> **Task description**
Skip every picture, and copy exactly the lines from the one containing "The width and" to the end of the data.
========
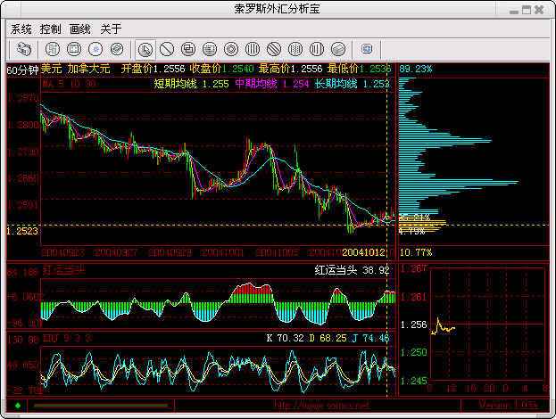This screenshot has height=419, width=556.
Task: Open the 系统 menu
Action: (x=21, y=29)
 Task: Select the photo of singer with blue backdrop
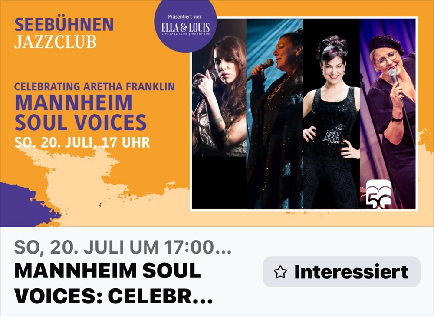(x=275, y=114)
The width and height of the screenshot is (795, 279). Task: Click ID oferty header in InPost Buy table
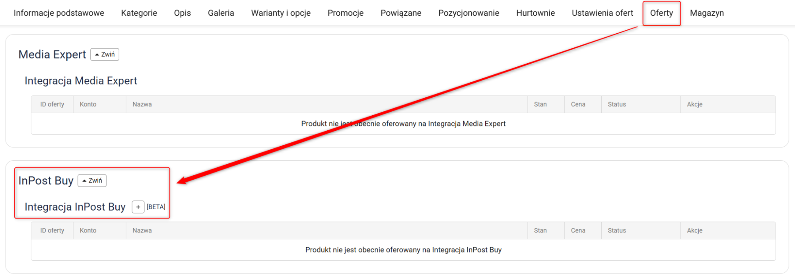[x=52, y=231]
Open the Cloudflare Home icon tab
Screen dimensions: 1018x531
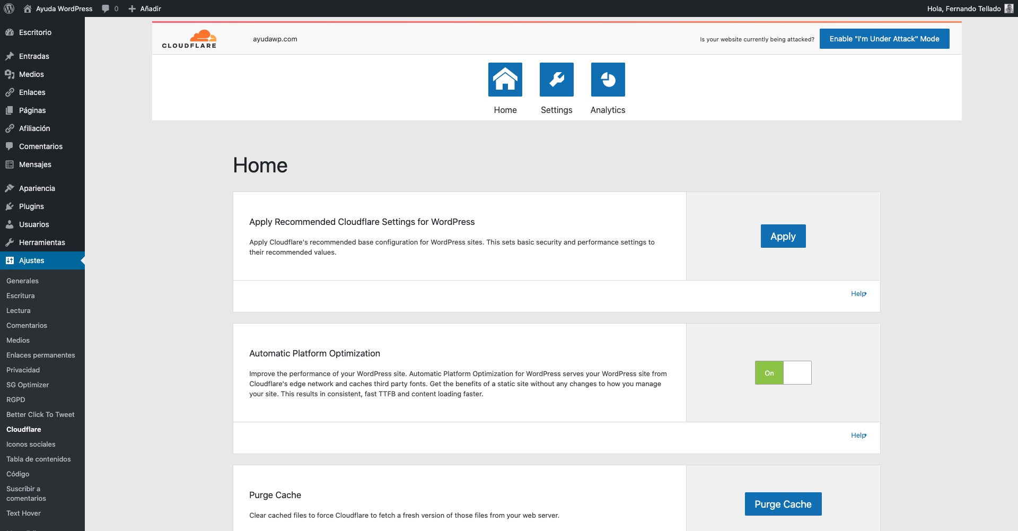(505, 80)
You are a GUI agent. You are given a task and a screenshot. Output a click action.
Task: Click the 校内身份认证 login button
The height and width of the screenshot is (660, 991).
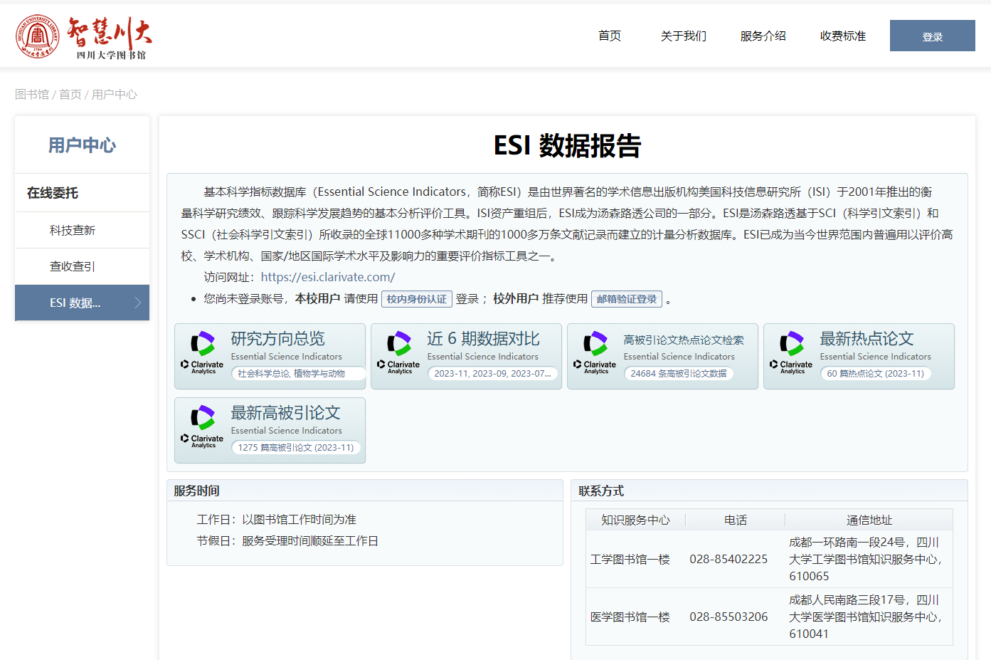[x=416, y=299]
========
> **Exercise output**
The width and height of the screenshot is (795, 279). Task: Click ID oferty header in InPost Buy table
[x=52, y=231]
Open the Cloudflare Home icon tab
Screen dimensions: 1018x531
(505, 80)
You are a GUI agent. You are given a task and a screenshot. Output a click action.
Task: Click the 校内身份认证 login button
The height and width of the screenshot is (660, 991).
[x=416, y=299]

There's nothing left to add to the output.